RECORD OF PROCEEDINGS

PHYSICAL DISABILITY BOARD OF REVIEW

NAME: XXXXXXXXXXXXXXX BRANCH OF SERVICE: army

CASE NUMBER: PD1000128 SEPARATION DATE: 20040923

BOARD DATE: 20110524

SUMMARY OF CASE: Data extracted from the available evidence of record reflects that this covered individual (CI) was a Reserve SPC (95B, Military Policeman), medically separated from the Army in 2004 for a right tibia and fibula (tib/fib) fracture. After injuring his right lower leg in a motorcycle accident, the CI underwent a number of surgeries, did not respond adequately to treatment and was unable to perform within his military occupational specialty (MOS) or meet physical fitness standards. He was issued a permanent L3 profile and underwent a Medical Evaluation Board (MEB). Right tib/fib fracture was forwarded to the Physical Evaluation Board (PEB) as medically unacceptable IAW AR 40-501. One other condition, anxiety disorder, was forwarded on the MEB submission as a medically acceptable condition. The informal PEB (IPEB) adjudicated the right tib/fib fracture condition as unfitting, rated 20% with application of the US Army Physical Disability Agency pain policy. The CI appealed to the formal PEB (FPEB), which made no rating changes and the CI was medically separated with a 20% disability rating.

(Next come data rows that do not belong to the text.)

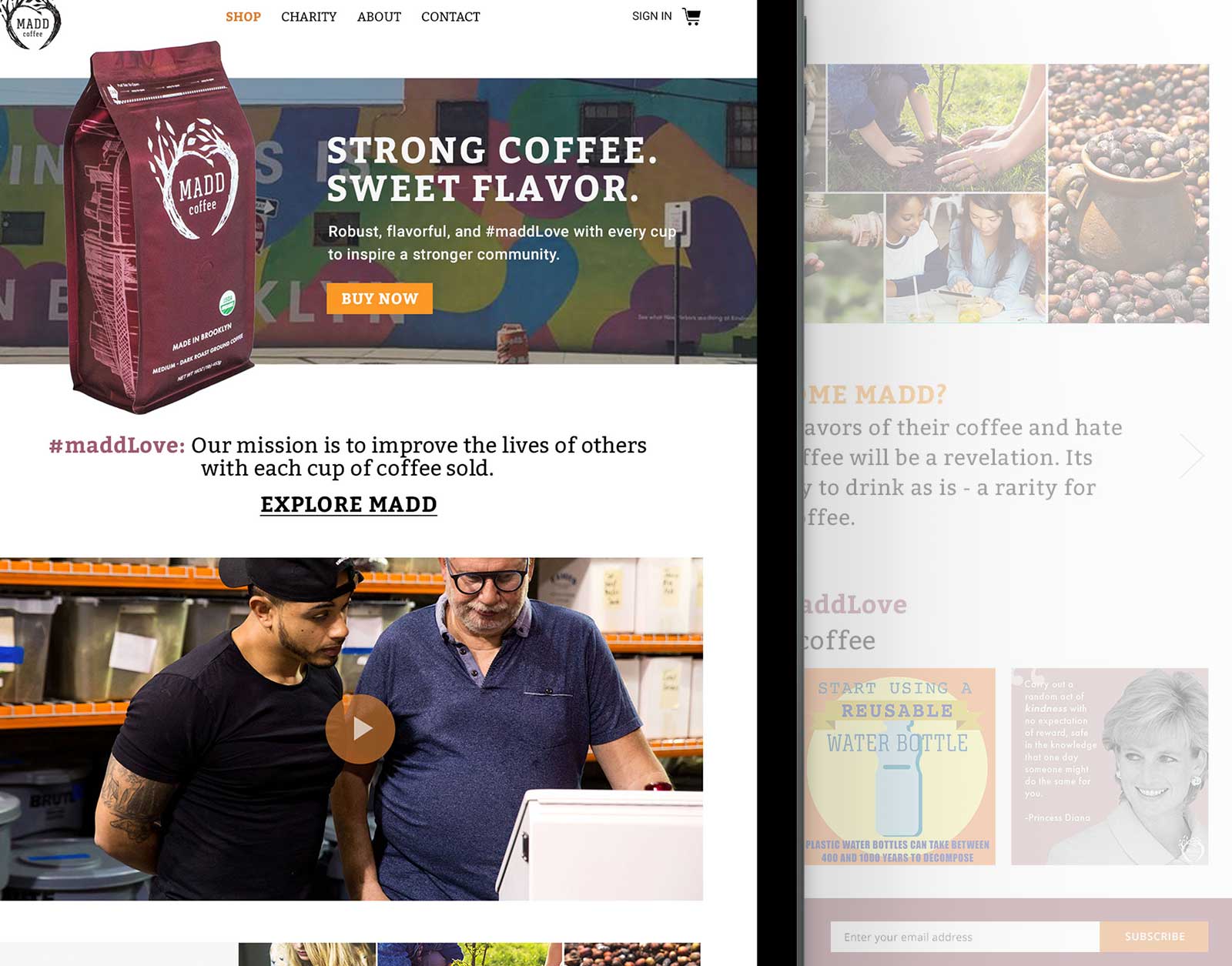1232x966 pixels.
Task: Select the tree planting hands photo
Action: [x=936, y=128]
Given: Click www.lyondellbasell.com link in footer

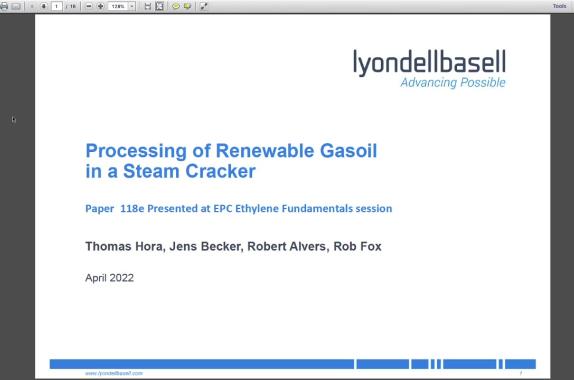Looking at the screenshot, I should 114,373.
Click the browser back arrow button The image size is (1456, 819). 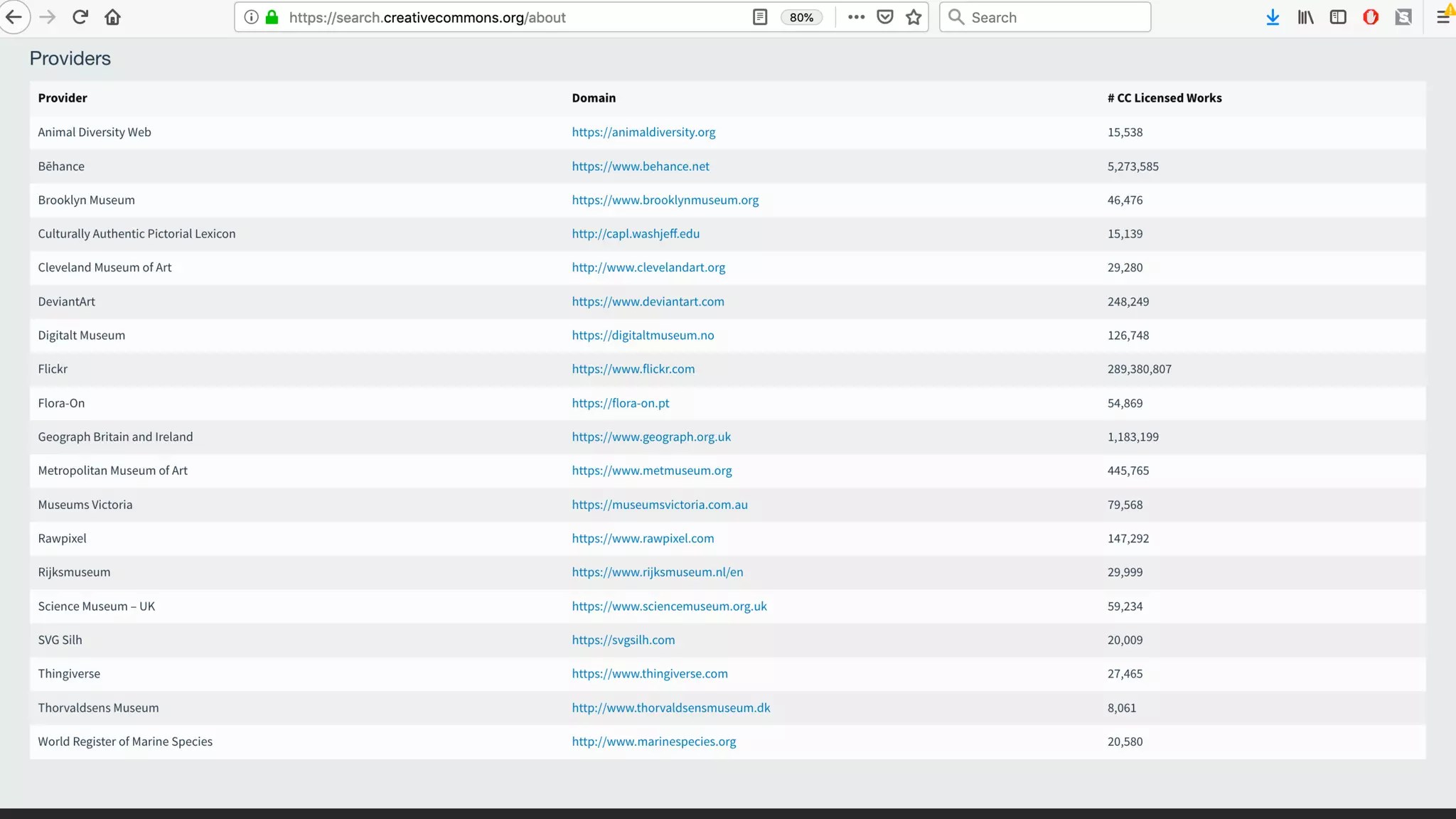[x=14, y=17]
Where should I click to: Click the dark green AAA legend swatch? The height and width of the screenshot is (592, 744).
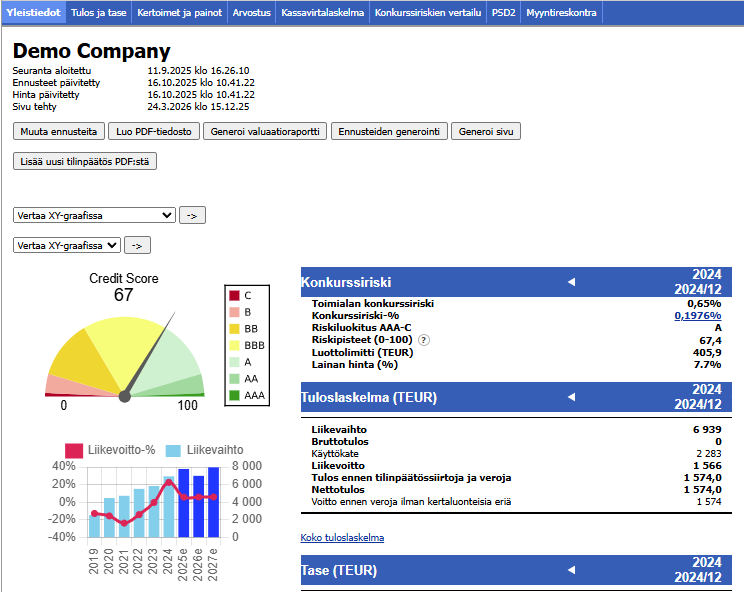[234, 396]
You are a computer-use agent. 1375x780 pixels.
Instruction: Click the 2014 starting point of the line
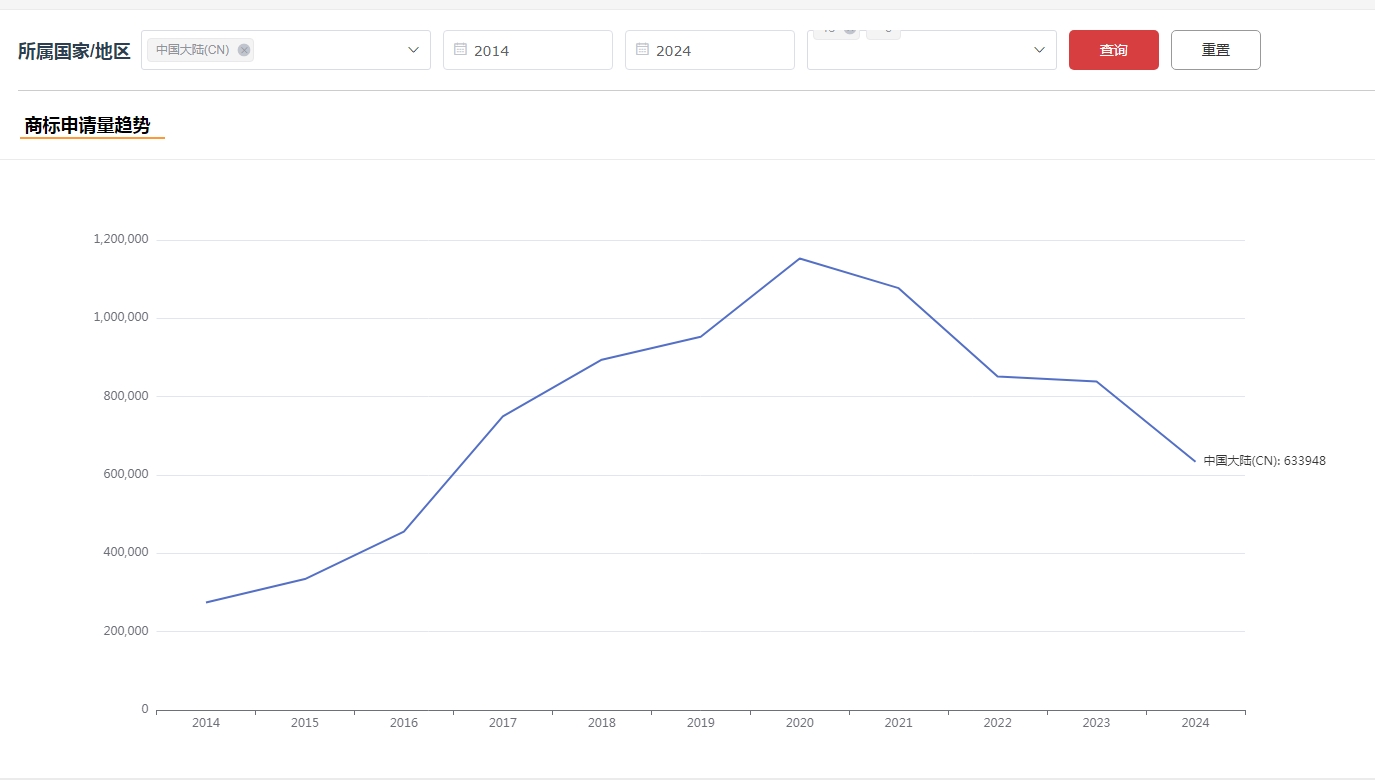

CI CONTENTION: “I am writing you this letter in response to the decisions of my medical board. I believe there has been a era [sic] when I was rated. I was not rated on PTSD, or the migraine headache that I have been having that still persists today.” He goes on to explain that he believes that his headache condition is linked to a hyperthermic event he experienced during a blood transfusion and claims that he is now diagnosed with PTSD.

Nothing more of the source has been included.